* **TAREA 1**:
Responde a estas preguntas sobre el fragmento acerca del laicismo:
(a) Además de los integristas musulmanes, ¿a qué otros grupos dice el autor que estamos oyendo?
(b) Según el fragmento, ¿qué puede librarnos de esas tropelías?
(c) ¿Qué se afirma que no es el laicismo?
* **TAREA 2**:
Copia del fragmento sobre el laicismo el pasaje que empieza en las palabras "Mal de muchos" y termina después de "que me parece.".
* **TAREA 3**:
Escribe la continuación del fragmento sobre el laicismo a partir de su última oración.

* **FRAGMENTO**:
Estamos ante el avance arrollador de las corrientes más reaccionarias y los clérigos más duros del integrismo musulmán, y su toma del poder político, y no quiero entrar en el origen y la responsabilidad en el auge de estas corrientes. Es un hecho que parece ser un signo de los tiempos. Porque también estamos oyendo a los integristas protestantes, a los ultrarreligiosos judíos, a los ultracatólicos.

Mal de muchos no consuela ni a los tontos, pero sí puede ponernos sobre aviso de lo fundamental: sólo una sociedad laica, con leyes laicas ajustadas a derecho y de aplicación universal, incluyendo a las mujeres, que si no, poco universal sería, puede librarnos de esas tropelías. No es sólo el tema de las mujeres el que está en juego, con todo lo importante que me parece.

Ya sé que la pregunta es hasta dónde llega el laicismo, que no es el ateísmo obligatorio, sino el terreno de juego donde es posible la libertad de cultos y también, la de no tener ninguno.

* **EXTRACTO DE DATOS**:
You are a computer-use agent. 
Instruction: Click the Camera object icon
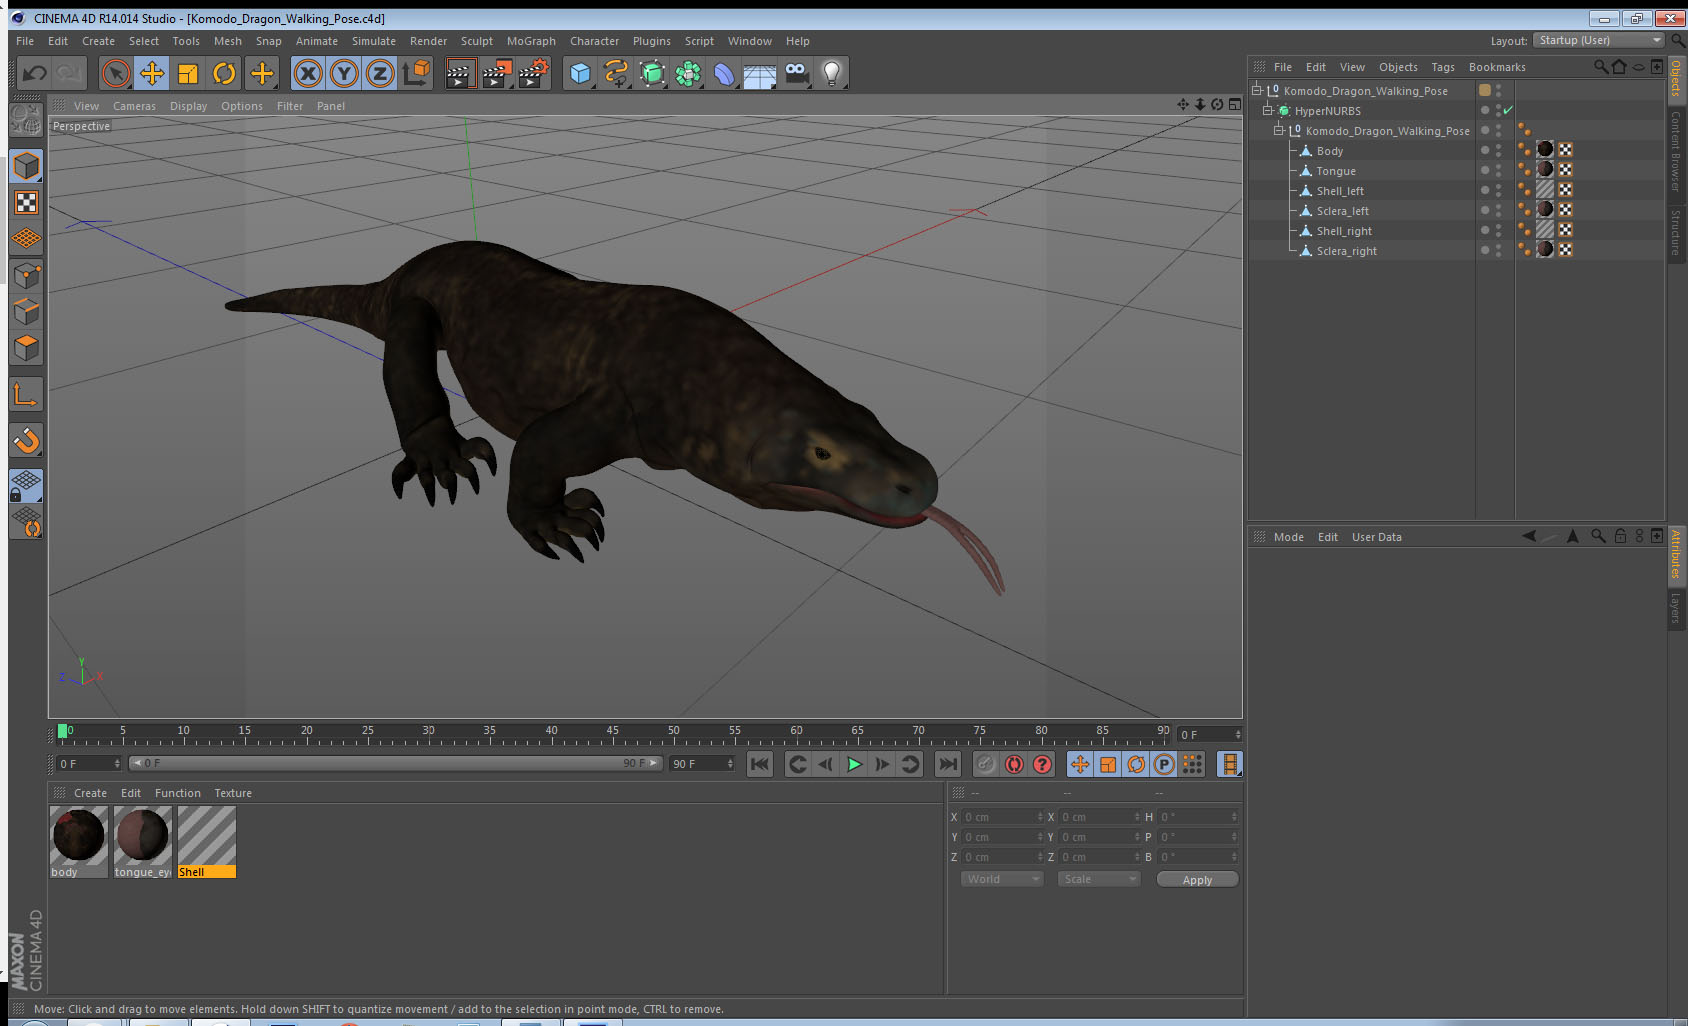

* **RESPUESTA 1**:
(a) A los integristas protestantes, a los ultrarreligiosos judíos y a los ultracatólicos.
(b) Sólo una sociedad laica, con leyes laicas ajustadas a derecho y de aplicación universal, incluyendo a las mujeres.
(c) No es el ateísmo obligatorio.

* **RESPUESTA 2**:
Mal de muchos no consuela ni a los tontos, pero sí puede ponernos sobre aviso de lo fundamental: sólo una sociedad laica, con leyes laicas ajustadas a derecho y de aplicación universal, incluyendo a las mujeres, que si no, poco universal sería, puede librarnos de esas tropelías. No es sólo el tema de las mujeres el que está en juego, con todo lo importante que me parece.

* **RESPUESTA 3**:
Ese terreno que permite la universalidad de los derechos humanos y la no discriminación de las minorías -y no me refiero a las mujeres, que somos mayoría; pienso, por ejemplo, en el joven Nemat Safavi, condenado a muerte en Irán por ser homosexual- y la convivencia de las iglesias y las religiones, de sus espacios y sus manifestaciones colectivas, dentro de esa raya intranspasable que garantizará el estado laico.

¿Y los minaretes? Los suizos han votado mayoritariamente que no se construyan más. No sé si esta cuestión debe votarse. No sé si los derechos de las minorías deben ser votados por la mayoría.

Desde luego, éste es el ten con ten de las feministas suizas, que no quieren minaretes en sus ciudades, pero, sinceramente, no entiendo bien al obispo de Oviedo. O sí le entiendo...

Rosa Pereda es escritora y periodista.